Skip the pictures. Quote every line below, exactly, from the one with "Viewport: 389px width, 292px height." through the final line.

● **Records shown**:
*** Begin section ***

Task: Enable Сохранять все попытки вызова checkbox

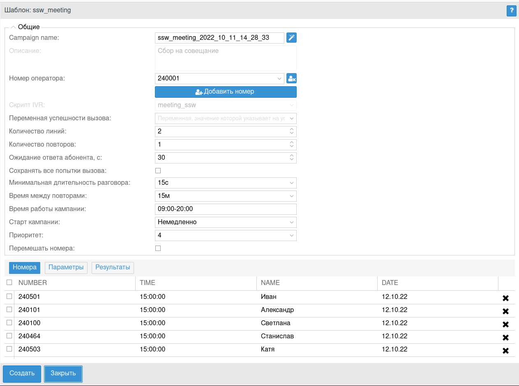Action: (158, 170)
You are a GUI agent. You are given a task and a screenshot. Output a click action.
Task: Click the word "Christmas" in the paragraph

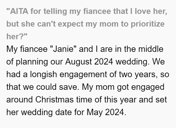click(55, 100)
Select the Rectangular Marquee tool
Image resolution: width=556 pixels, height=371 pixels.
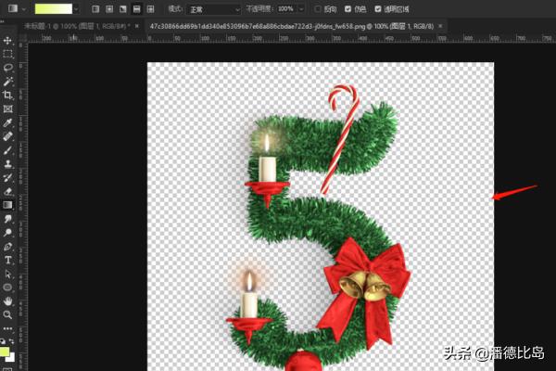point(8,54)
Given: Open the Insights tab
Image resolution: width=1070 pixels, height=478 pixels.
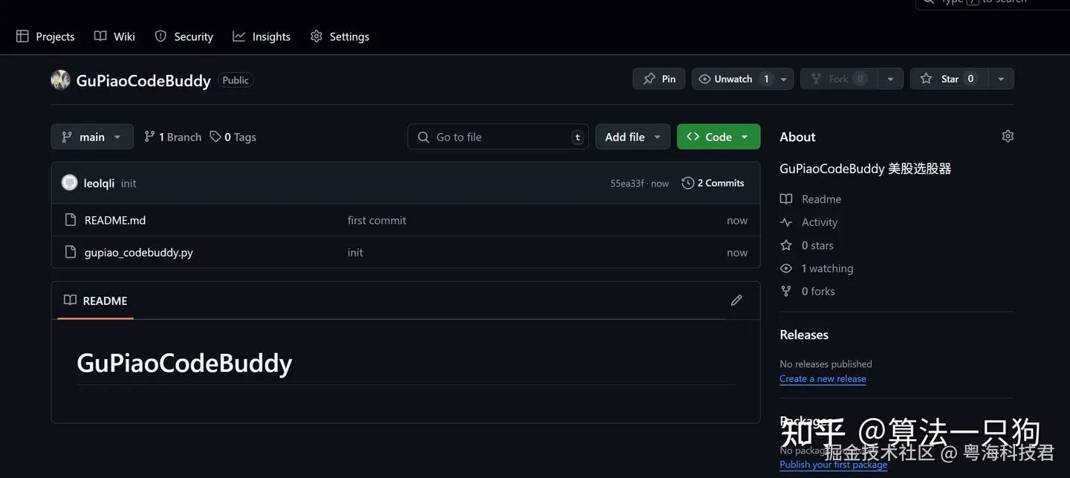Looking at the screenshot, I should 262,36.
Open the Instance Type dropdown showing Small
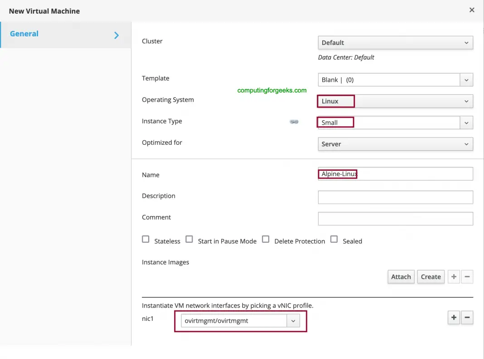The height and width of the screenshot is (359, 484). (466, 122)
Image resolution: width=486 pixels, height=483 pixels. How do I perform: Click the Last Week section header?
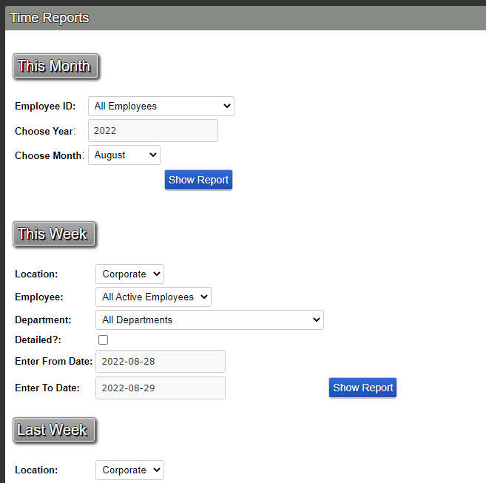pyautogui.click(x=53, y=430)
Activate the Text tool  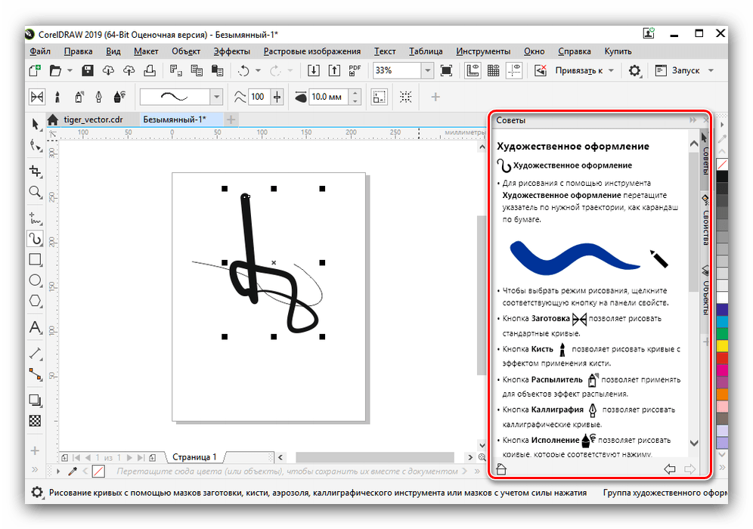(35, 328)
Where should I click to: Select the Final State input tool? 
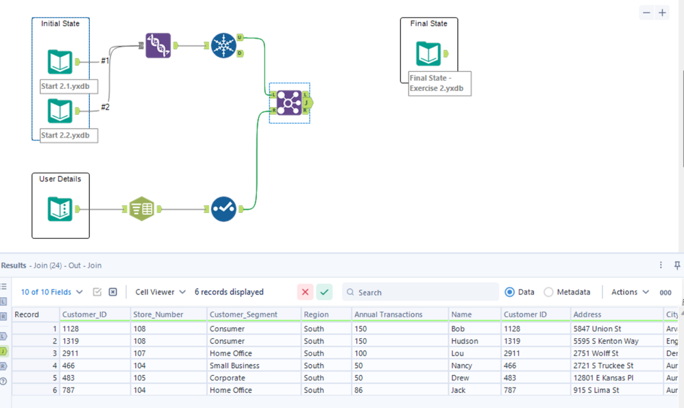pos(428,53)
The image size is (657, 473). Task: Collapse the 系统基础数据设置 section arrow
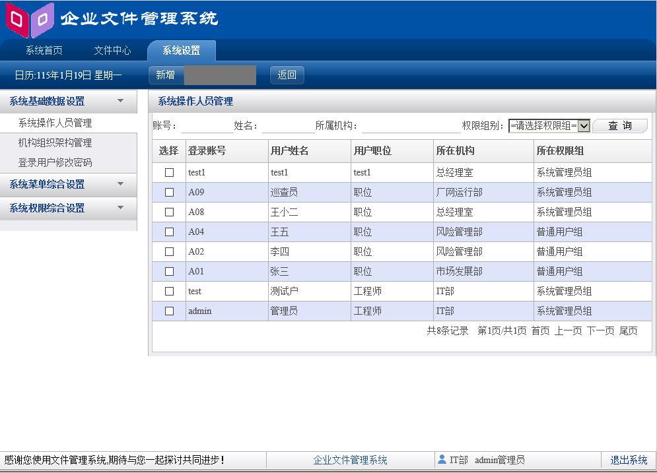(x=120, y=101)
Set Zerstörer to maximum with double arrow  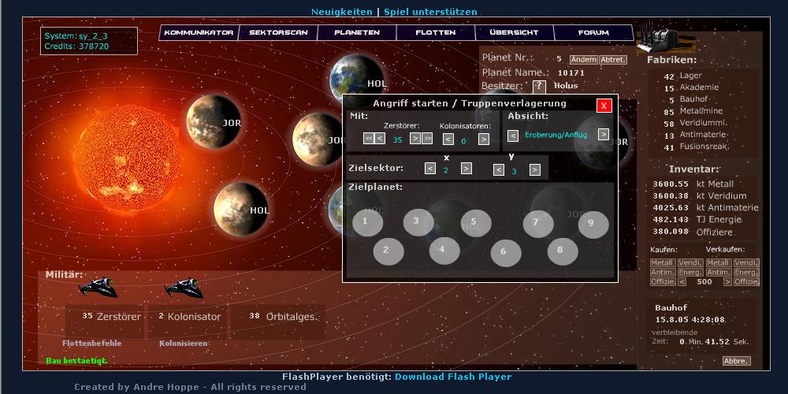click(x=428, y=139)
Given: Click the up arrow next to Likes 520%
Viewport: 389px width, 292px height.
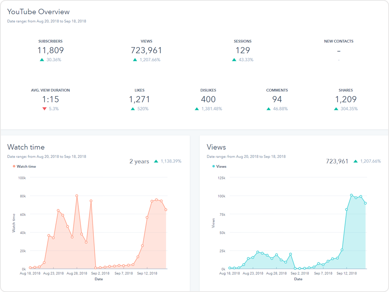Looking at the screenshot, I should point(133,109).
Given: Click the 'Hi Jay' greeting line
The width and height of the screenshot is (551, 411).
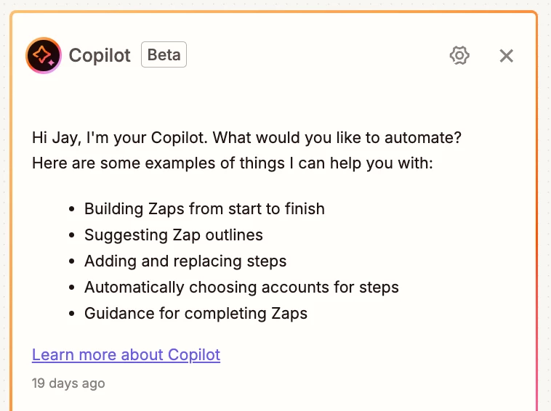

*** End section ***

● **Solution**:
Viewport: 389px width, 292px height.
Looking at the screenshot, I should point(133,109).
Given: Click the 'Hi Jay' greeting line
The width and height of the screenshot is (551, 411).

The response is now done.